Oscar Index: Anne Hathaway Is A Sure Bet For Sunday, But Jennifer Lawrence Shouldn't Get Cocky
The Oscar season enters its last weekend, but one suspects it is far from over. Even if Academy members ultimately hewed to tradition and voted Lincoln and Steven Spielberg Best Picture and Director, respectively — as is the customary coronation for films with the most Oscar nominations — this outlier season will be studied and debated. For at least days to come.
The Final Countdown To The 2013 Academy Awards
The final week of voting saw pundits and bloggers get in their final shots, filibuster like Jefferson Smith for their lost causes (“the only causes worth fighting for”), issue their final predictions or revise earlier forecasts. Roger Ebert backtracked slightly from his self-described “cocky” “Outguess Ebert” boast that he had guessed every (contest category) correctly.
“Every year it is the same,” Ebert wrote. “I came out of the gate filled with certainty, and as the deadline draws near I begin to falter."
Several enterprising writers persuaded some Academy members from various branches to share—anonymously—their Oscar ballots, and the results might give pause to anyone convinced that any of the major categories (except perhaps Best Actor and Best Supporting Actress) are locks.
The Oscar Index views and duly notes these ruminations objectively. The reported (conjectured?) groundswells make for compelling Oscars storylines, last-minute cliffhanging drama and even, perhaps, better ratings for the telecast. The Index admits to a conservative risk tolerance here, but on Monday morning will probably say it knew De Niro would win Best Supporting Actor all along.
Let’s look at how the Gold Linings playbook plays out on Oscars eve.
Academy Award For Best Picture
In Oscar season, as in war, the first casualty is truth.
Three of the Best Picture nominees, frontrunners at various stages of Oscar season, took Battleship-like hits for remaking history. Critics of Zero Dark Thirty, said it was pro-torture — oh, for the days of the Orwellian Bush era and “enhanced interrogation techniques” — and heightened its role in the killing of Osama Bin Laden. Lincoln slandered the state of Connecticut by depicting its representatives as voting against the 13th Amendment. And to read The New York Times’ Maureen Dowd and Salon’s Andrew O’Hehir this week, about the only things Argo got absolutely right was that there is a country named Iran and a CIA operative named Tony Mendez.
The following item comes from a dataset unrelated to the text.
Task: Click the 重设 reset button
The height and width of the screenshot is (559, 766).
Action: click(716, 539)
I’m bracing myself for the eleventh-hour revelation that Quvenzhane Wallis is actually a 32-year-old psychopathic Russian dwarf pretending to be a child.
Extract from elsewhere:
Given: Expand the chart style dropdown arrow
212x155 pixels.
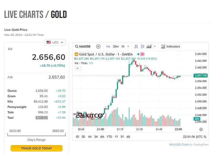Looking at the screenshot, I should click(x=155, y=47).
Which opens the door for Silver Linings Playbook. Reconsiders Ebert: “(Argo) was also my choice of the year’s best movie. Now, more and more, from many different quarters, I hear affection for Silver Linings Playbook. People tell me, I have a brother-in-law exactly like that. I sense a groundswell.”
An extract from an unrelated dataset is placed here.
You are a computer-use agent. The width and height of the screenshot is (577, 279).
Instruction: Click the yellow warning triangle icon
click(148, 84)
But just as those Iranian guards discovered as they chased the hostage-carrying plane down the runway (yes, I know; didn’t happen) there should be no stopping Argo’s awards season take-off, lifted by wins from such major Oscar precursors as the PGA, DGA, SAG, BAFTA and, most recently, WGA (you know; the guild supposedly more terrifying than the Ayatollah).
For awards bloggers, this Best Picture race has been all kinds of personal. Lincoln champion Sasha Stone at Awards Daily concedes the race to Argo, but will have none of it, diss-missing director Ben Affleck as “a movie star director…(who) finally made a movie people liked” and bemoaning the injustice suffered by “a film that good, that well intentioned.” Hollywood Elsewhere’s Jeffrey Wells, too, picks Argo to win, but not before raging against the machine for the film he believes should win: “Zero Dark Thirty, Zero Dark Thirty, Zero Dark Thirty, and I don’t care…going down with the ship.”
The more journalistic pundits at Gold Derby and Gurus o’ Gold mostly favor Argo to win, but Anne Thompson sees echoes of last year’s race between The King's Speech and The Social Network:
“On the one hand, there's recognition of what the older Academy goes for: quality, heart, period seriousness. On the other is a more youthful, ardent and in its way, au courant popular favorite. This year, both contenders are resonant and timely, but one seems more establishment while the other is the hip up-and-comer.”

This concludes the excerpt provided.